I have shelter. I have warmth. I have family. I have country. I have friends. I have food. I have hope. To me, the possibilities seem endless.
For far too many people in our world, the possibilities must seem to be narrowing rather than expanding. I complain about the encroaching darkness here in the midwest and go home and turn on the lights, turn up the heat, make myself a meal and cuddle with my dog in a tent I construct of flannel sheets and a MacBook Pro so I can lose myself to fantasy and story via colorful moving pictures from one of a zillion channels.
Not so for others. Not the homeless. Not the addicted. Not the untreated mentally ill. Not those in human slavery. Not the refugees. Not the girls without rights, the one who have been turned inside out through ritual abuse or into human bombs.
It can be overwhelming.
Here is what I know. When I steep myself in daily meditation, when I remind myself of how lucky I am, I can get out of my need to over analyze my own life, moment-by-ridiculously-privileged-moment, and be ready to find the best way to support others.
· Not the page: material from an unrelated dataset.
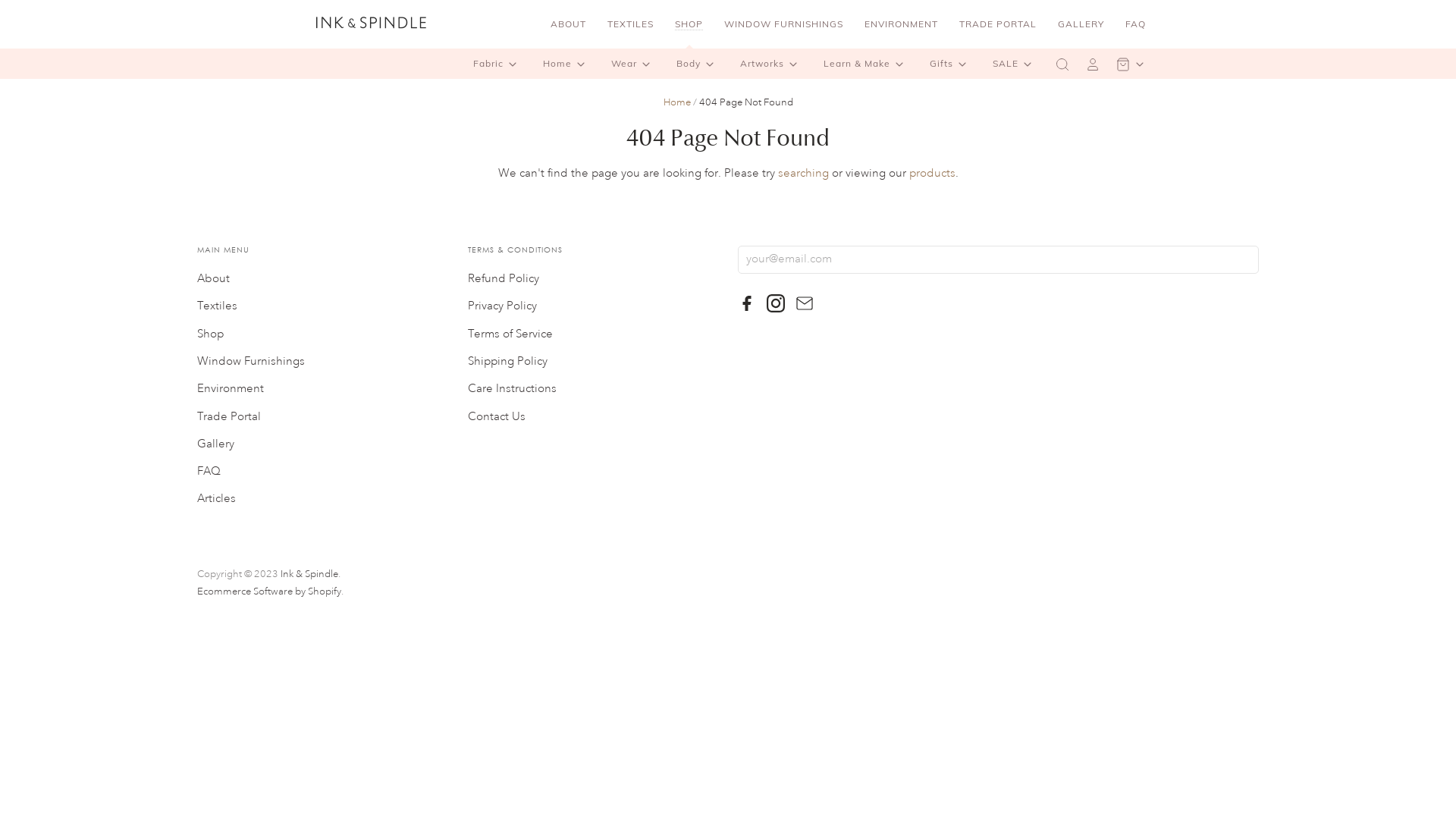 The image size is (1456, 819). Describe the element at coordinates (866, 63) in the screenshot. I see `'Learn & Make'` at that location.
Each morning this week, from 7:30 - 8 am EST, I will be sitting and meditating on gratitude, marking it as best I can with visuals and love notes to those who make a difference for me.
Join me and others and commit to five days of gratitude this week. Commit to a daily practice of considering what gifts you have been given and what gifts you have to give.
With gratitude for you, I look forward to sitting with you this week.